There will certainly not be the much-loved Clarky on our screens after he retired before the Matchplay. The slick presenter will be sitting at home tuning in while no doubt listening to his Bruce Springsteen back catalogue. Over the years we have been blessed by Sky Sports’ indulgence for the arrows over the festives. The solid darts channel is something of a novelty, the old radial sections of black, red, beige, and green becoming a constant televisual wallpaper backdrop in most households. Before and after the live stuff, we are treated to Taylor, Manley, Harrington, Lloyd, and Mardle slugging it out in the classics.
However, it’s the live stuff that is of most concern for this year’s Worlds. The PDC has strenuously battled to get fans back into arenas and gripped as tightly as they can to the iconic venues. Barry Hearn and Matt Porter are very much in touch with the essence of this sport, what gives it that unique entertainment value. While getting the World Matchplay and Premier League on in Milton Keynes was something of a small miracle, to the non-darting armchair fans, it’s a flat viewing experience compared to a packed arena of dressed up Supermen, Cinderellas, and Minions singing Walking In A Taylor Wonderland. The Ally Pally without fans is simply unthinkable. Well folks, get thinking it. It seems remarkably unlikely that fans will attend sporting events this year, especially after the new restrictions announced on September 22.

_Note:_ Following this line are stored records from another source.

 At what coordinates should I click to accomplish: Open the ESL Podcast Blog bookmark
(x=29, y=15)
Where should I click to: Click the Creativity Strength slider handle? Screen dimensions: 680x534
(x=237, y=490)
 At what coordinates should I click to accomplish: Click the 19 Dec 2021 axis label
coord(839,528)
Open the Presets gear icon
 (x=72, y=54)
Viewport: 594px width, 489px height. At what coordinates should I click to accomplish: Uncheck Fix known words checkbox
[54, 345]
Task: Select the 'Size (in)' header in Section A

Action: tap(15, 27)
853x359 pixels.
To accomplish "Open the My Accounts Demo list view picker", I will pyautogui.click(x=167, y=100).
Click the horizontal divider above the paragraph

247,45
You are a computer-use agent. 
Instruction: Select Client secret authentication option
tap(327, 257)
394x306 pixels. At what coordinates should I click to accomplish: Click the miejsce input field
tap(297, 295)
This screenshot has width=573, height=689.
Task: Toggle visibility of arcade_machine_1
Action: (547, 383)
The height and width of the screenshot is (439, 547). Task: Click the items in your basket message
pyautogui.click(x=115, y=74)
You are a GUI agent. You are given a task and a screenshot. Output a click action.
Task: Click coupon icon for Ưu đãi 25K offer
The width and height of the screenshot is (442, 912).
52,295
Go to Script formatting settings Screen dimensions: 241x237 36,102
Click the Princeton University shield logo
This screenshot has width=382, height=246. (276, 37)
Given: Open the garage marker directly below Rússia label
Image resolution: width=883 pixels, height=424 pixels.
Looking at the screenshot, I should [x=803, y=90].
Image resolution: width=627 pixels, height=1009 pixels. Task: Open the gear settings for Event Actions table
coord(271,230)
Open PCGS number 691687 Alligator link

To be quite honest, snobbery and shock have to stop here. We just can’t go around casting holier than thou opinions that “you can’t have the Worlds without fans, it won’t be the same”. The brutal truth is that we’ll have to live with that. As Jacob Rees-Mogg would say, stop carping and be grateful that it’s still on at all. The PDC, to their credit, have kept pushing for normality and undoubtedly taken a massive financial hit without ticket sales. Yet they’ve not shut up shop. They’ve kept the sport on TV.
It is perhaps right to say that there are bigger headaches out there for the PDC. How do they bring in players from all around the world? How do they keep players in a corona bubble if they have several days between matches? So let’s just accept now there won’t be fans. And just be happy we’ve got darts to watch on TV.
On the same subject, the January blues are going to be a bit more biting in 2021 with little chance of an amateur World Championship. The BDO’s tragic demise has been a slow-motion horror story for a year or so now. With the state of the UK gripped by Covid-19, I think we can kiss goodbye to a Championship being hastily arranged within three or four months. Let’s hope that somehow there is a phoenix from the flames.